Nach Fußballer (die Älteren unter uns erinnern sich), heimlicher Pressesprecher, Podcaster, Baller-League-Teamchef und ZDF-Experte ist Christoph Kramer jetzt also auch Schriftsteller. Anderthalb Jahre und viel Herzblut hätte ihn die Arbeit an seinem Debutroman gekostet, gibt er zu Protokoll. Und es "hat mir unnormal viel Spaß gemacht. Hat mir richtig viel gegeben in einer nicht so einfachen Zeit". Was die Zeit so schwierig gemacht haben könnte, wir wissen es nicht. Immerhin sah man ihn zu der Zeit, in der er das Schreiben offenbar aufgenommen hat, noch regelmäßig auf dem Platz. Im ähnlich rhetorikbegeisterten Trainer Daniel Farke hatte Kramer einen Bruder im Geiste gefunden und der fand immer noch ein Plätzchen, auf dem er Kramer bringen konnte. Sei es in vorderster Front oder in der hintersten Reihe. Seit Farke weg und Seoane da ist, spielt Kramer nur noch wenig. Aber zum Training soll er regelmäßig erscheinen. Von daher ist es zumindest bemerkenswert, dass er neben all den Dingen, die er sehr öffentlichkeitswirksam so tut, auch noch Zeit zum Schreiben gefunden hat. Vielleicht hat er das Schlafen eingestellt? Das könnte den durchaus sichtbaren Leistungsabfall auf dem Platz erklären. Wer weiß, was zuerst erscheint: Der Erstling von Christoph Kramer oder die Pressemitteilung, wonach Borussia und ebendieser Kramer ihren Arbeitsvertrag im Einvernehmen aufgelöst haben. Wobei Kramer vieles ist, aber nicht blöd. Die Aussicht, sich weiter für drei Millionen Euro per anno seinen Hobbys widmen zu können, sollte man sich nicht von Profanitäten wie Leistungsdruck verderben lassen. Es geht doch auch so. Ging immer so, siehe oben.

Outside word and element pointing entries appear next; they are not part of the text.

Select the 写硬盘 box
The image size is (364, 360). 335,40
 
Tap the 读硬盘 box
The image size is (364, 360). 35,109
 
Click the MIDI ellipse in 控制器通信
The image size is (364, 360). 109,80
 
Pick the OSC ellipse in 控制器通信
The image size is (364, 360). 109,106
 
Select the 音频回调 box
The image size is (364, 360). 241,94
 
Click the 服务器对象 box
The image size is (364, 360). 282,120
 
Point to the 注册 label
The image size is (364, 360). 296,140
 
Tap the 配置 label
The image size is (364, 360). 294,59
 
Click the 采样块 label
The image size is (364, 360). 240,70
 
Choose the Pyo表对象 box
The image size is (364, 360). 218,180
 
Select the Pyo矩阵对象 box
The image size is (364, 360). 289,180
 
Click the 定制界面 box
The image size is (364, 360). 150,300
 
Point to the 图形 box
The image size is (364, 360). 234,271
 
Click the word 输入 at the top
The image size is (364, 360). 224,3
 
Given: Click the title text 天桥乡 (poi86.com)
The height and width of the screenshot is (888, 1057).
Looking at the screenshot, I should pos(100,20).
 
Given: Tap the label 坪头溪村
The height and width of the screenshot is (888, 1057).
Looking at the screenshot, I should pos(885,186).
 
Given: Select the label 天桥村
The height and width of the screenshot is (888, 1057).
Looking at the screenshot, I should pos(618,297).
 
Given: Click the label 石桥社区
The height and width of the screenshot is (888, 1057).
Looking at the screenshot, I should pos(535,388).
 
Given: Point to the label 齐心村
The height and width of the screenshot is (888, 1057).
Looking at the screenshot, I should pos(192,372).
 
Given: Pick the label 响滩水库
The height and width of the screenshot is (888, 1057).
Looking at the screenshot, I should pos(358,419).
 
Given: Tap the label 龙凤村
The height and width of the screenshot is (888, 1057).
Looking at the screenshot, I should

Vielleicht ist Christoph Kramers Buch ja wirklich gut. Er ist ja auch wirklich gut im Podcast, richtig gut im ZDF. Vielleicht wiederholt sich die Geschichte und er stößt sich kurz vor der Verleihung des Literaturnobelpreises den Kopf. Aber als Borussenfan guckt man sich dieses Treiben trotzdem mit etwas Bauchweh an. Denn wäre auch "Christoph Kramer und Borussia" ein Roman, so könnte man sich ein richtiges Happy End kaum noch vorstellen. Auch wenn Christoph Kramer natürlich Profi und wortgewandt genug sein wird, es als solches wirken zu lassen.